Rewrite the data as a JSON list of strings, one string per line, starting with the line that contains "856x652 pixels." and going on through the line that contains "the scoro.com ad". Omit blank lines and leave the pictures out.

== Source data ==

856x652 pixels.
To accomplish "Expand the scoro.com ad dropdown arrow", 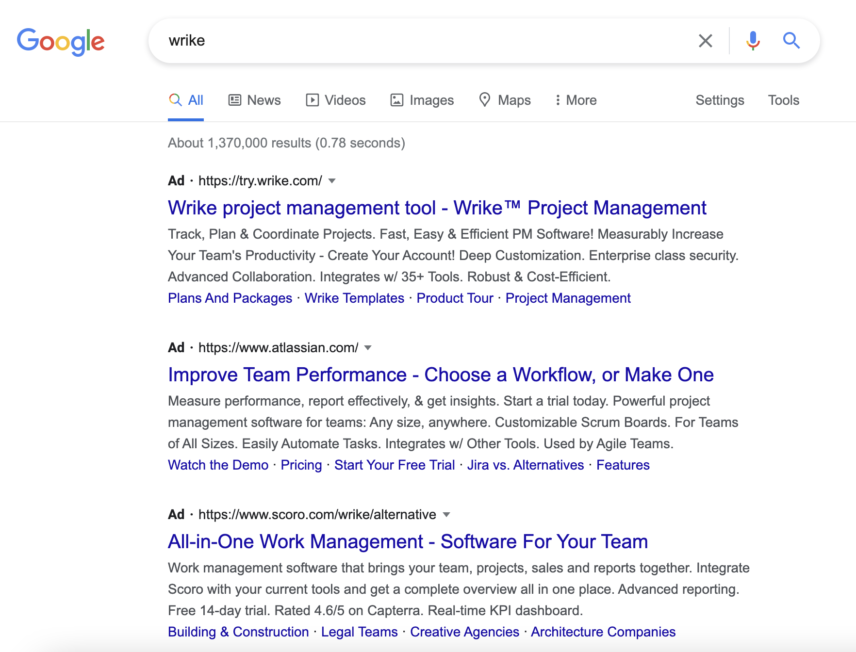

===
== Source data ==

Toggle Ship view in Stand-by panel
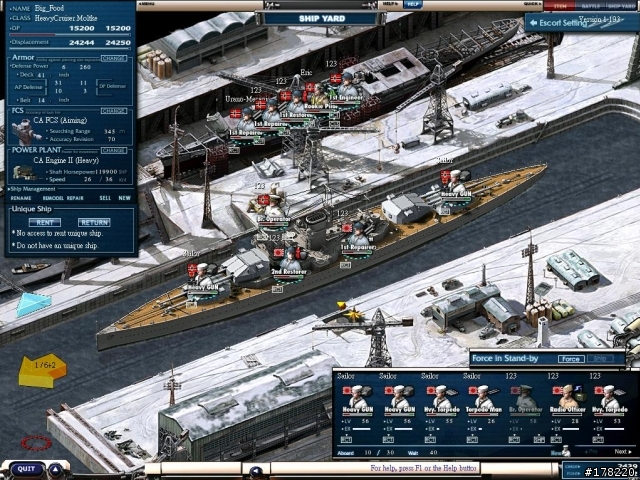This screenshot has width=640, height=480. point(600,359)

===
== Source data ==

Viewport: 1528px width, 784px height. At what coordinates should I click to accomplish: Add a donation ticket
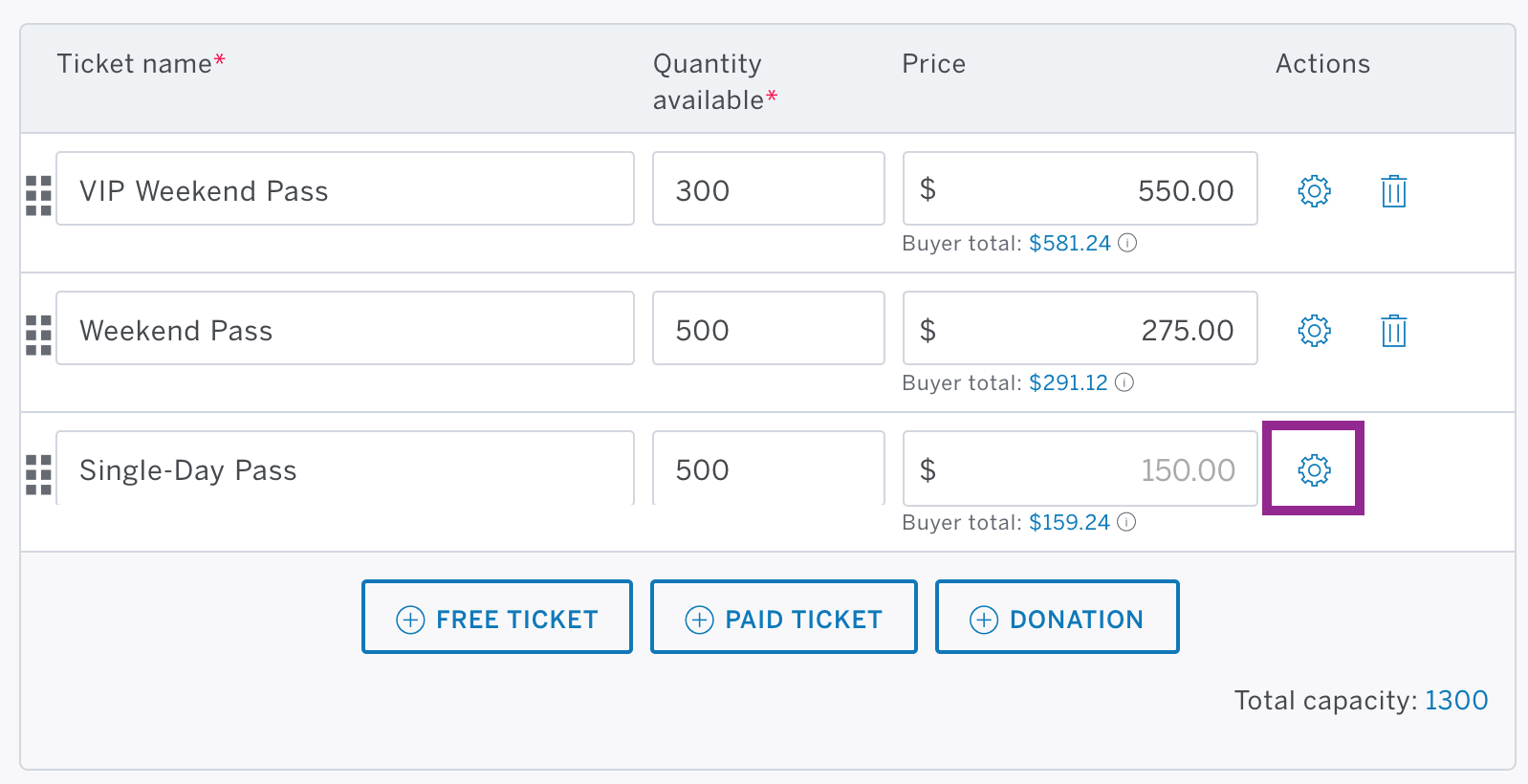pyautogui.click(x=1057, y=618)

===

_Finished answer_
[
  "856x652 pixels.",
  "To accomplish \"Expand the scoro.com ad dropdown arrow\", "
]